Credo: Who Is God?
4th
Sunday after Pentecost
Exodus 3:1-15
June 17, 2018
Exodus 3:1-15
June 17, 2018
Rev.
John M. Caldwell, PhD
First United Methodist Church
Decorah, Iowa
First United Methodist Church
Decorah, Iowa
Who
is God? Now there's
an ambitious question! Maybe I would have been better off to have
asked the question next week with everything packed, my car running,
ready to hotfoot it out of town before you had a chance to ask any
questions.
How
to begin...
I
can say that my earlier attempts to find an answer to that question
mostly involved what we in the "biz" call "doing
theology." Part of the reason for requiring a seminary education
for clergy is to train clergy as theologians, or at least to make a
beginning. We were subjected to various courses in theology that
broke it down into its parts: Christology, ecclesiology, soteriology,
eschatology, pneumatology, anthropology, and theology proper.
Theology also got smuggled into courses on Church history, which was
framed as a series of controversies, a series of heresies that were
battled and defeated (sometimes in literal battles). We learned the
general shape of what is acceptable and what is not in Christian
thought. We learned about current schools of theological thinking. We
found our favorite authors and stuck with them, defending them
against all comers.
My
mind and personality are suited to this sort of thing, so you can
imagine that I did it pretty well. I still do.
But
as comfortable and familiar as this path is to me, it has its limits.
One of those limits is that doing theology is a matter of
abstraction. We might start with the Bible, or, more accurately a
small selection of texts from the Bible, and we make general
statements about them. We move from the specific to the general. And
this applies to the stuff of our lives as well as the stuff of the
Bible. Take Karl Barth, one of the more famous theologians of the
last century. You can read all thirty-one volumes of his Church
Dogmatics
and never discover what sort of a marriage he had or whether he liked
children.
Theology
may tell us about what
God is and what God is not, but surprisingly tells us little about
who
God is. Theology can satisfy us intellectually and still leave us
wanting something else.

**Prompt A:**
Copy out the rows word for word, starting at the line containing "Select the COM460IP type entry" and continuing through the final line of the rows, both of those lines included.

**Extracted material:**
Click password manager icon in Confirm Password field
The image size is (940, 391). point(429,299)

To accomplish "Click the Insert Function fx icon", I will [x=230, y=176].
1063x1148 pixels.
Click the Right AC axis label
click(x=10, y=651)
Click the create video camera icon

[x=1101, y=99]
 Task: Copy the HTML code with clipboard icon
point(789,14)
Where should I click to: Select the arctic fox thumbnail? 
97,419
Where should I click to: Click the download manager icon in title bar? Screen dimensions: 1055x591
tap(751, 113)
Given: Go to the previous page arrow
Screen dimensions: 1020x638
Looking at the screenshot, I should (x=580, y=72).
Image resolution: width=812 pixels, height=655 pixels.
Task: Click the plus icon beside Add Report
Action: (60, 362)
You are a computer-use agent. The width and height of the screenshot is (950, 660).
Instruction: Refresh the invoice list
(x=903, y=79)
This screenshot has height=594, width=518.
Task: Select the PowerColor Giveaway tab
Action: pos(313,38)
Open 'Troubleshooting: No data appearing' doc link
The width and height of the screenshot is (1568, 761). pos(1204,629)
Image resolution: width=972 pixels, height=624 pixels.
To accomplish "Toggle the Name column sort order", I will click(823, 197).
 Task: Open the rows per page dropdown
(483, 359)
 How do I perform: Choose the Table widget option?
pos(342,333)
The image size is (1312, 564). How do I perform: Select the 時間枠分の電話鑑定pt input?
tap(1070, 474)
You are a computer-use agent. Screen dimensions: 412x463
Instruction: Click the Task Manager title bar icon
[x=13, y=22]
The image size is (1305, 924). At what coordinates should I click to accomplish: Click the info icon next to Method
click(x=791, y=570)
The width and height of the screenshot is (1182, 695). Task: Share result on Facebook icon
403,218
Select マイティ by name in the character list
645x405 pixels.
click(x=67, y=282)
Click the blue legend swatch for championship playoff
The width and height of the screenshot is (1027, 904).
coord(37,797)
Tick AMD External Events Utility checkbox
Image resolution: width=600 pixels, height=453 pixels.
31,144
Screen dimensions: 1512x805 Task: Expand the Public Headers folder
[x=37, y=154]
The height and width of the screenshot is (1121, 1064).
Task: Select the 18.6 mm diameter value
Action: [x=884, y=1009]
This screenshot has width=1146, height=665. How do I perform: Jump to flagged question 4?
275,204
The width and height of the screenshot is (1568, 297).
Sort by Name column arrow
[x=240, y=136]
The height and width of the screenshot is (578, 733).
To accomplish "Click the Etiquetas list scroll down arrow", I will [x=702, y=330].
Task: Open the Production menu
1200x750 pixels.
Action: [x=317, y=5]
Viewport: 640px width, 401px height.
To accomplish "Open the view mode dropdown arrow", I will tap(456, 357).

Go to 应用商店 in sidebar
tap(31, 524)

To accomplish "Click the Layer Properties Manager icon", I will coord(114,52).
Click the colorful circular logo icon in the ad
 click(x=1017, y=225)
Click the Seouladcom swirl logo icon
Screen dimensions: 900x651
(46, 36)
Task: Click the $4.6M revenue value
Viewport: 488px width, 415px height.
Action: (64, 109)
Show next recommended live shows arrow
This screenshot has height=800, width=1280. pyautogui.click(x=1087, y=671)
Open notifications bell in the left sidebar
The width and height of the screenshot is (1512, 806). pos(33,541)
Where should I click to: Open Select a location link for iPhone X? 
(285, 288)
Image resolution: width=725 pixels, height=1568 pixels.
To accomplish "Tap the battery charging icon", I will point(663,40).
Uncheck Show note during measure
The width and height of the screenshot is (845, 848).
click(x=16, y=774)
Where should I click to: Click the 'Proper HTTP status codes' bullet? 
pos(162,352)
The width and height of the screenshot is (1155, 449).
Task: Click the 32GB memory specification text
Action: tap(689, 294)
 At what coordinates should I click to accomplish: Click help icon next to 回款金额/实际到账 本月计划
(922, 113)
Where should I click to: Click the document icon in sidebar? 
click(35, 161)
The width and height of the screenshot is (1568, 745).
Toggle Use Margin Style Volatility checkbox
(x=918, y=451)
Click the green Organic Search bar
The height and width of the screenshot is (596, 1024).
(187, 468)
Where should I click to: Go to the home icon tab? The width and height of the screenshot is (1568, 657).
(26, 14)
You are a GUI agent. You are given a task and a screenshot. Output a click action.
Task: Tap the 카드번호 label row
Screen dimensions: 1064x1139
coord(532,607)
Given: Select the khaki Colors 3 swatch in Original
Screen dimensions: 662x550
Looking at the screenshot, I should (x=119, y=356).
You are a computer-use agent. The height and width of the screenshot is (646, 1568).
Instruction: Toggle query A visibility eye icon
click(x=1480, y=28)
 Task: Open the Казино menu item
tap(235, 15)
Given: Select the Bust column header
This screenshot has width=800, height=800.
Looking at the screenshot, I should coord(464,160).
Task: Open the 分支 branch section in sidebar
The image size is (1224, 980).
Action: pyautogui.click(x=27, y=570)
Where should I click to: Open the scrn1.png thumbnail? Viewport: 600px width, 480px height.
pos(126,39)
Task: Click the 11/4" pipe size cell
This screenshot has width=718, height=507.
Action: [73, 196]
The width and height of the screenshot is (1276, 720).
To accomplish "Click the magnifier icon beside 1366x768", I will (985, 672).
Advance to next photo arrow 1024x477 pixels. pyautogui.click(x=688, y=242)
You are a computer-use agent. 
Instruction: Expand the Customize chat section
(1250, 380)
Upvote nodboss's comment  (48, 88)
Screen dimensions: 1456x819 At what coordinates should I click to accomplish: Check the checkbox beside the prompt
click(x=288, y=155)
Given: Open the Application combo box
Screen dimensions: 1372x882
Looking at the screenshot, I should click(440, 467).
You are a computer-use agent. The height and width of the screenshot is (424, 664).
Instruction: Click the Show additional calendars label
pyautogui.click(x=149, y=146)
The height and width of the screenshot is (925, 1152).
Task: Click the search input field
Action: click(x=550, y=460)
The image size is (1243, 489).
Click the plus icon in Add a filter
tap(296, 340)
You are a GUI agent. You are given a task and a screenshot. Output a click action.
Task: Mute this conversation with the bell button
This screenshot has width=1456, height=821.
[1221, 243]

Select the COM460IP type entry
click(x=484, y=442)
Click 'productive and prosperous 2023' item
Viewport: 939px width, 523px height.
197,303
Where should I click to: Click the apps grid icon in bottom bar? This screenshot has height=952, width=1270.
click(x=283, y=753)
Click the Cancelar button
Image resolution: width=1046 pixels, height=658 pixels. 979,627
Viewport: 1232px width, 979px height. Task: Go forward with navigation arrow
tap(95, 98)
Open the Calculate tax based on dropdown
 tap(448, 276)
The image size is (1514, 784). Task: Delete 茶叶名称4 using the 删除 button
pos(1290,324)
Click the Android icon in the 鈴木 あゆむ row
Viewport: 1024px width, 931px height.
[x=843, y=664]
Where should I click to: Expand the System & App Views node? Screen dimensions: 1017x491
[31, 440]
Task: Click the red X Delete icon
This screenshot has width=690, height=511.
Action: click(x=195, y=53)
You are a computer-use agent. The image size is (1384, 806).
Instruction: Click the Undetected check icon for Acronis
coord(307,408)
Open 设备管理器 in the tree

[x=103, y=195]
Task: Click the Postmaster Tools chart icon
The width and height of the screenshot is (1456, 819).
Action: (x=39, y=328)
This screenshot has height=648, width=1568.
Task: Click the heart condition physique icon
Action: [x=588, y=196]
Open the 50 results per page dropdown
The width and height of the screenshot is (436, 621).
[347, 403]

**Prompt B:**
Answer these questions about the sermon:
(i) On what date was it given?
(ii) In what town and state is the church located?
(iii) How many volumes of Karl Barth's Church Dogmatics does it mention?

**Complete answer A:**
Select the COM460IP type entry
click(x=484, y=442)
Click 'productive and prosperous 2023' item
Viewport: 939px width, 523px height.
197,303
Where should I click to: Click the apps grid icon in bottom bar? This screenshot has height=952, width=1270.
click(x=283, y=753)
Click the Cancelar button
Image resolution: width=1046 pixels, height=658 pixels. 979,627
Viewport: 1232px width, 979px height. Task: Go forward with navigation arrow
tap(95, 98)
Open the Calculate tax based on dropdown
 tap(448, 276)
The image size is (1514, 784). Task: Delete 茶叶名称4 using the 删除 button
pos(1290,324)
Click the Android icon in the 鈴木 あゆむ row
Viewport: 1024px width, 931px height.
[x=843, y=664]
Where should I click to: Expand the System & App Views node? Screen dimensions: 1017x491
[31, 440]
Task: Click the red X Delete icon
This screenshot has width=690, height=511.
Action: click(x=195, y=53)
You are a computer-use agent. The image size is (1384, 806).
Instruction: Click the Undetected check icon for Acronis
coord(307,408)
Open 设备管理器 in the tree

[x=103, y=195]
Task: Click the Postmaster Tools chart icon
The width and height of the screenshot is (1456, 819).
Action: (x=39, y=328)
This screenshot has height=648, width=1568.
Task: Click the heart condition physique icon
Action: [x=588, y=196]
Open the 50 results per page dropdown
The width and height of the screenshot is (436, 621).
[347, 403]

**Complete answer B:**
(i) June 17, 2018
(ii) Decorah, Iowa
(iii) Thirty-one